Habitat: Preserving What We Need

Ruth H. Axelrod
Frederick County Master Gardener

It is a time of plenty. Our gardens overflow with herbs and flowers though most of the food plants are still in their adolescence, roots burrowing blissfully in the natural compost that tops their beds. Thick mulch helps protect them from too much sun, rain and competition from the undesirables that we call weeds.

Last year’s wild brown rabbit continues to browse our gardens—still cautious but reassured by our behavior last year. She has brought her children. Our salad greens and vegetables are protected in their raised, fenced beds so, mostly, they feed on our tiny lawn where fine fescue vies with clover. But they have stripped the dark red lilies to short, bare stems. The yellow lilies are flourishing amid the low, prickly branches of a Japanese spreading juniper so that is obviously the right place for the red ones, too.

I love the lilies but not so much that I will wage war on creatures that visit the habitat that we have consciously constructed in our yard. Our landscape harbors many kinds of active, as well as passive, life--tall native grasses sway, flowers glow and tree leaves flicker, birds hop, bees hover, butterflies and bats flit and small mammals scurry around. All are welcome--along with almost every kind of insect and microbe--because each has its role in supporting the others, each is critical to the health of this modified mini-ecosystem. Each is important to the life of our land.

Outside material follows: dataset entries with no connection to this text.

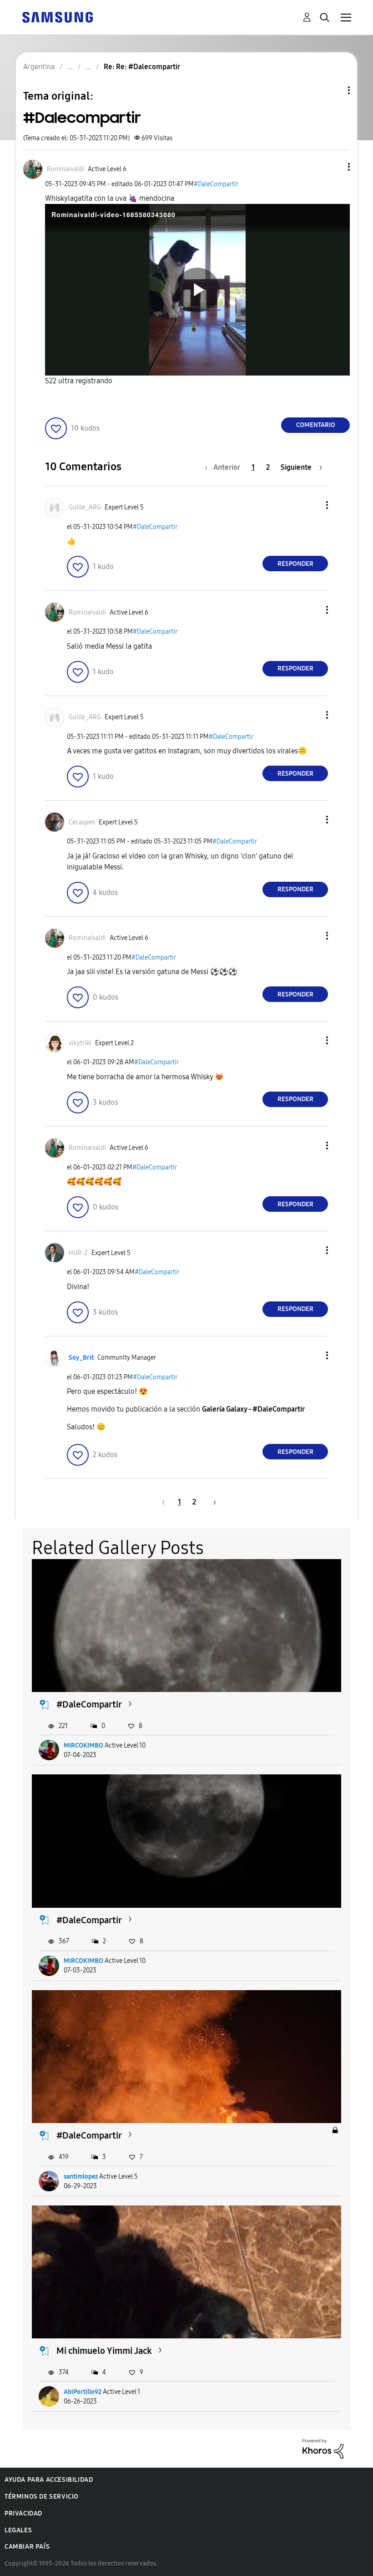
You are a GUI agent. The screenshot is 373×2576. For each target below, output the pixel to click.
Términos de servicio (42, 2496)
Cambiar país (27, 2547)
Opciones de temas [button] (333, 90)
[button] (334, 167)
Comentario (315, 425)
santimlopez (81, 2176)
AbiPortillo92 (82, 2392)
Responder (295, 564)
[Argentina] (57, 16)
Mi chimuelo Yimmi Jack (104, 2350)
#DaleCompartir (216, 184)
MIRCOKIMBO (83, 1745)
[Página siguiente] (211, 1502)
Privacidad (23, 2513)
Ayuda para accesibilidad (49, 2480)
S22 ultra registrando (78, 380)
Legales (18, 2530)
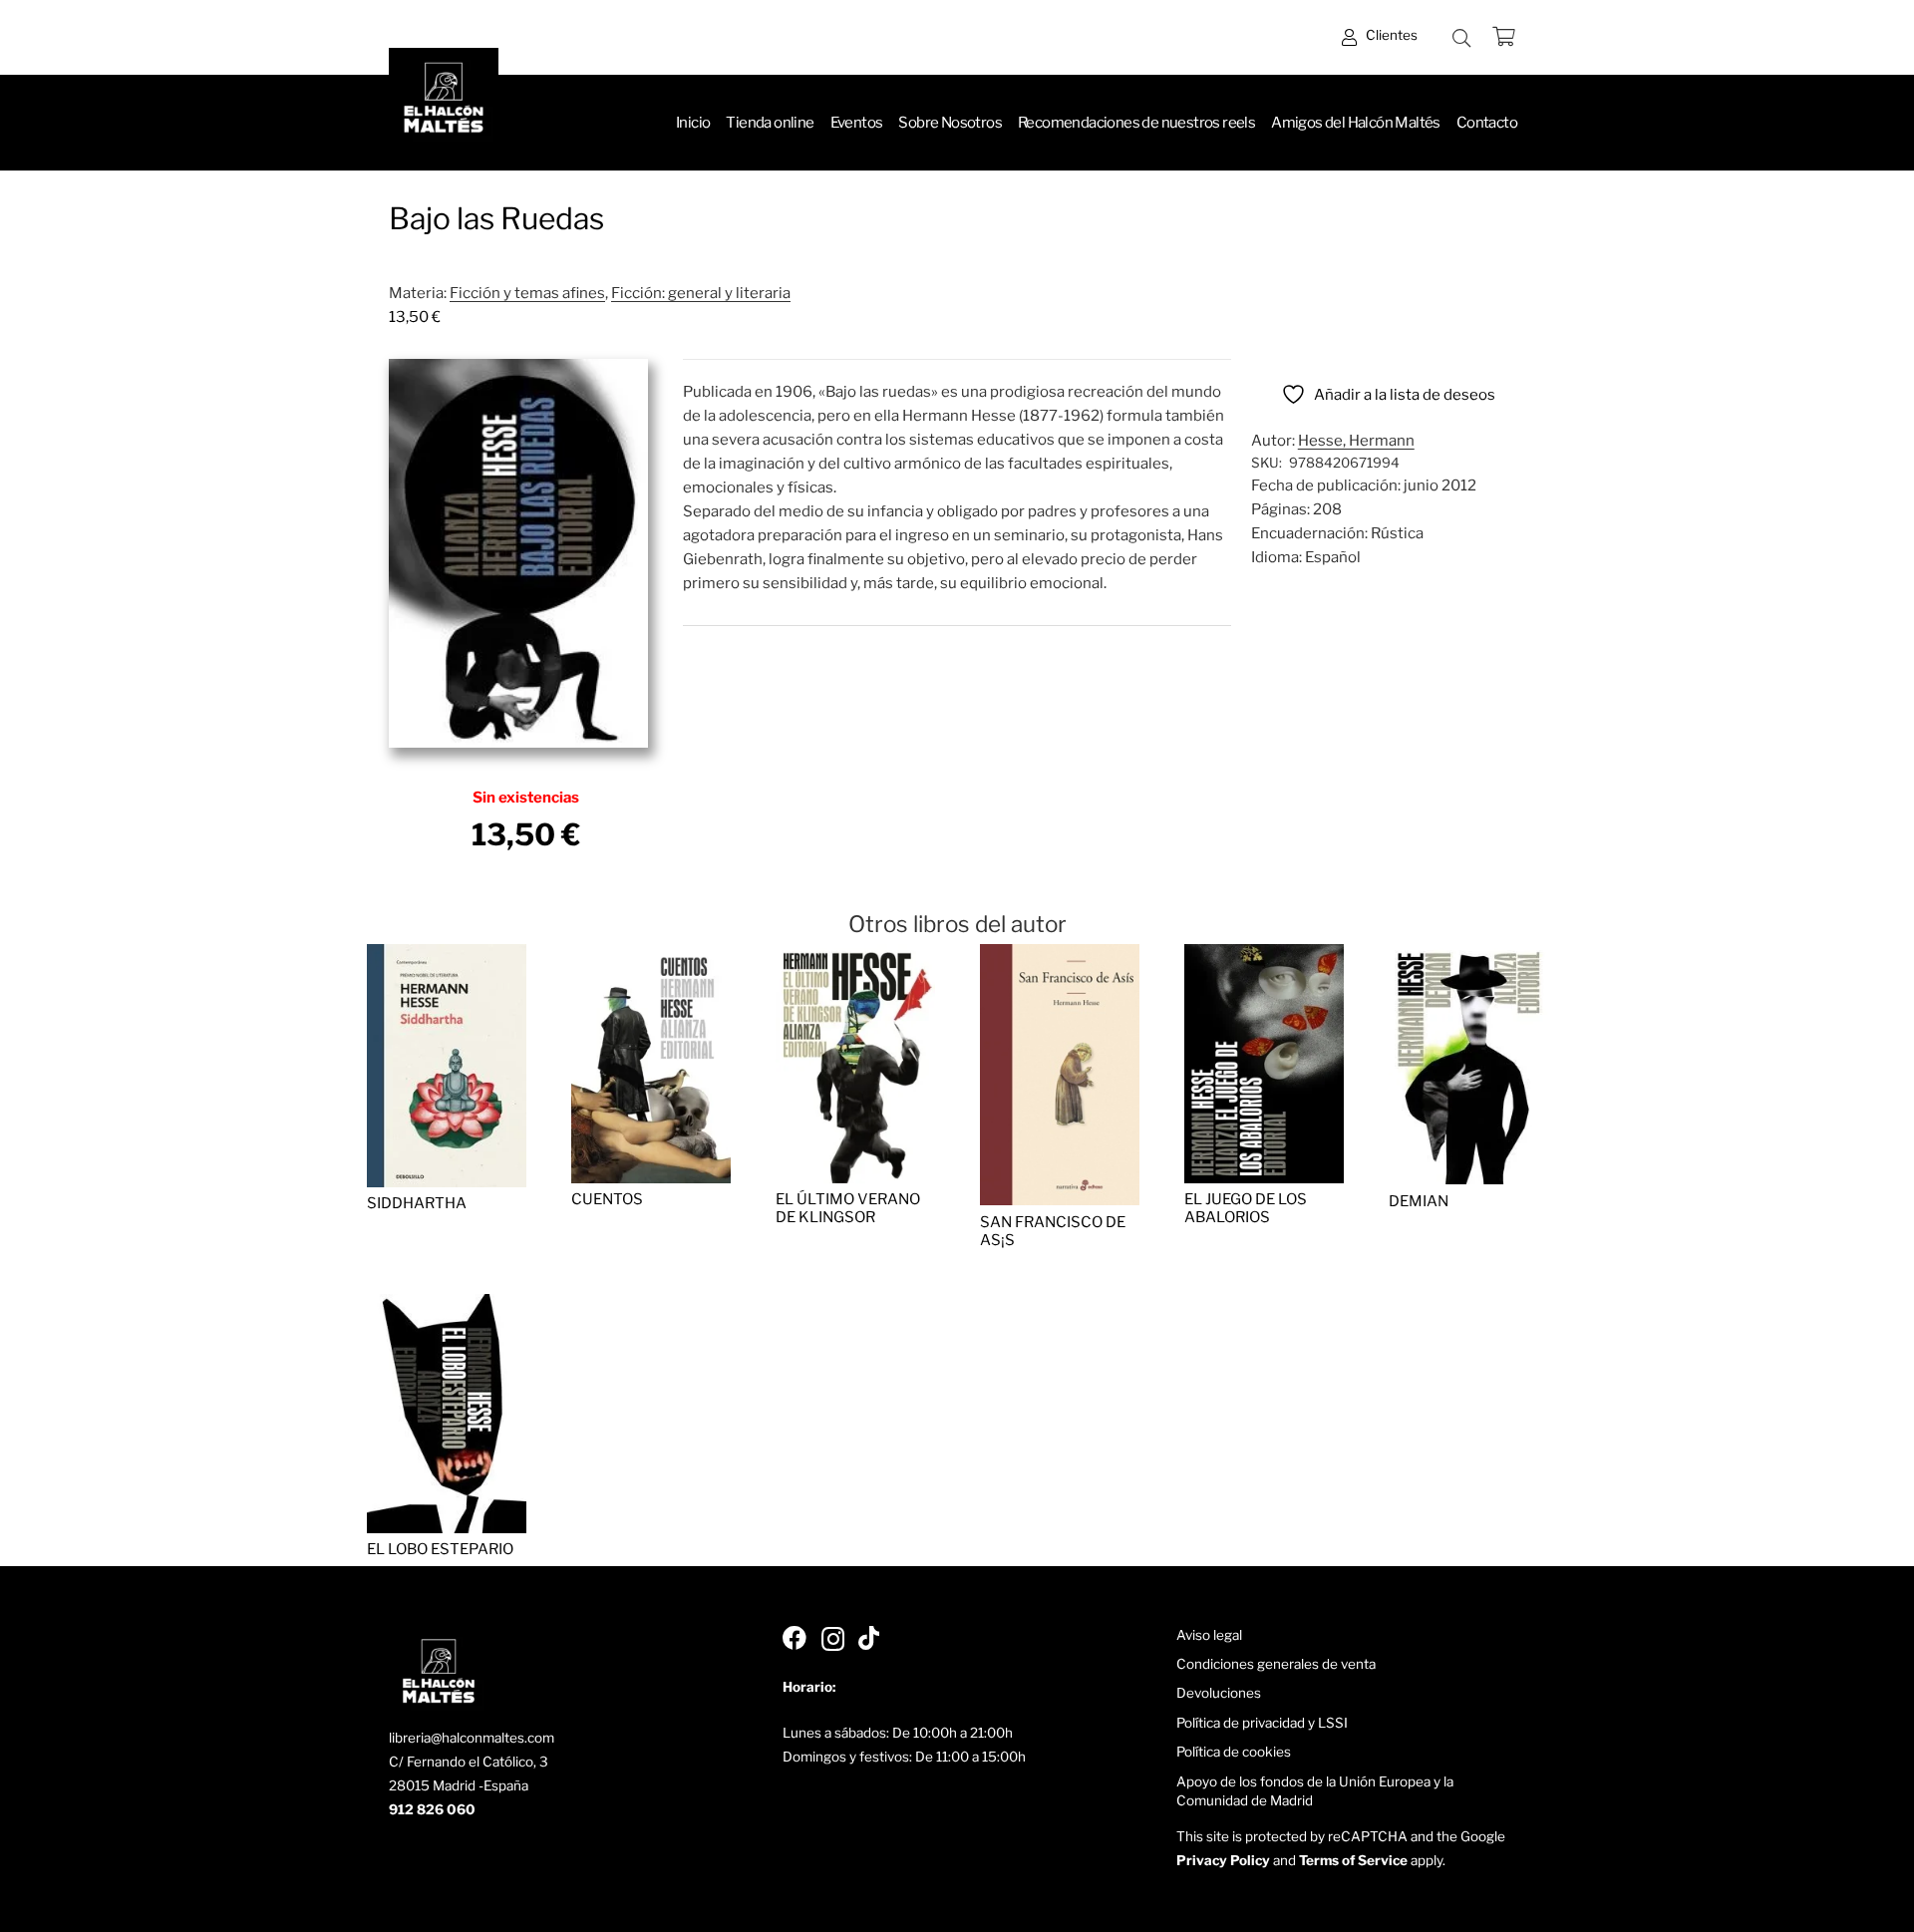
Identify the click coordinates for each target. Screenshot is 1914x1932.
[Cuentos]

As ever reader knows, natural ecosystems throughout the world are being damaged or lost—forests, wetlands, tundra and grassy fields, to name a few—to the ever increasing appetites of homo sapiens. Each ecosystem is a complex, dynamic and interdependent set of plantae, fungi, animalia and microbes, a self-sustaining open system that relies on clean air, clean water and sunlight to power life.

Yet, even if we live in highly developed areas, we can work with nature to build modified but functioning ecologies that will create significant, though limited, refuges on our small, urban or suburban plots of land. In doing so, we help protect the diversity of life. The SITES™ (Sustainable Sites Initiative™) program, developed by the American Society of Landscape Architects, offers a comprehensive and evolving set of guidelines for building ecofriendly landscapes and adopting effective gardening practices (www.sustainablesites.org/report/). These same practices are recommended by the University of Maryland Extension, so you can learn about them from trained Master Gardener volunteers, particularly through the Bay-Wise program (extension.umd.edu/baywise).

Consider what you can do to serve as a good steward of the land.